### Dataset excerpts
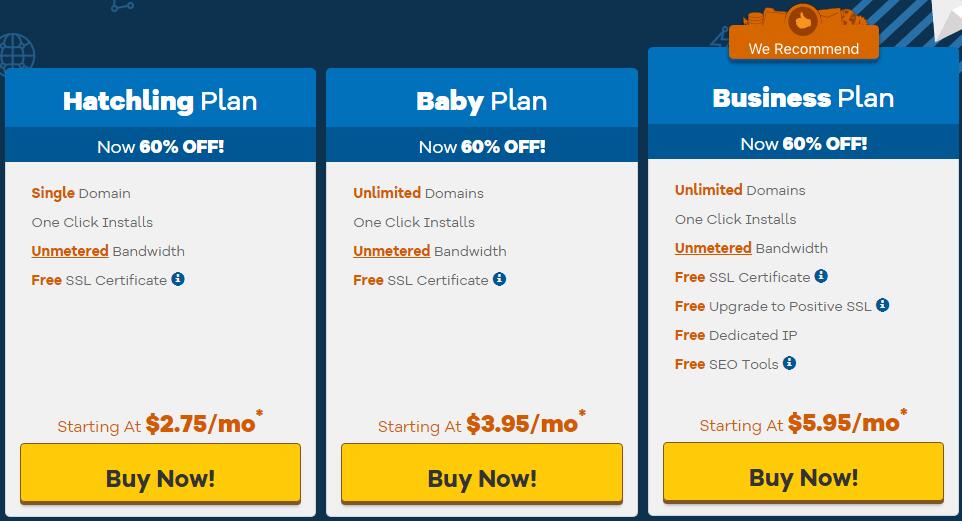Click the $2.75/mo starting price
The height and width of the screenshot is (521, 962).
click(201, 423)
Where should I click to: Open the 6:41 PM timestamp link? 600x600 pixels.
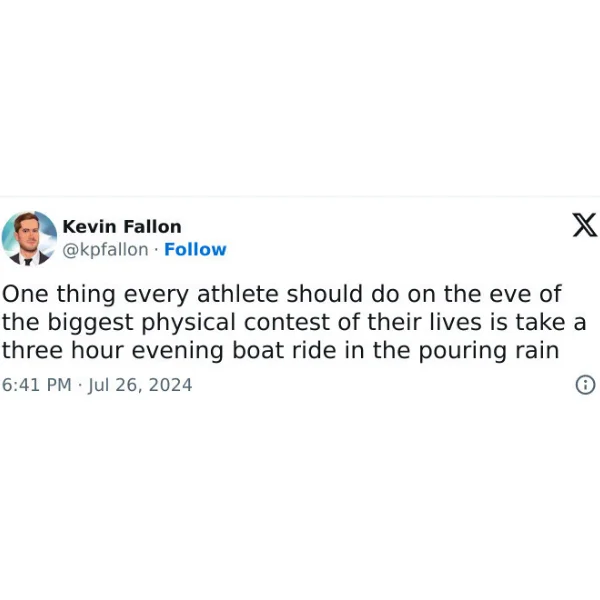(37, 385)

### The problem
Extract, word for word, every line from the one holding "Where should I" through the closing line of the data above. Do not include any pictures.

### Exercise answer
Where should I click to: Open the 6:41 PM timestamp link? 600x600 pixels.
(37, 385)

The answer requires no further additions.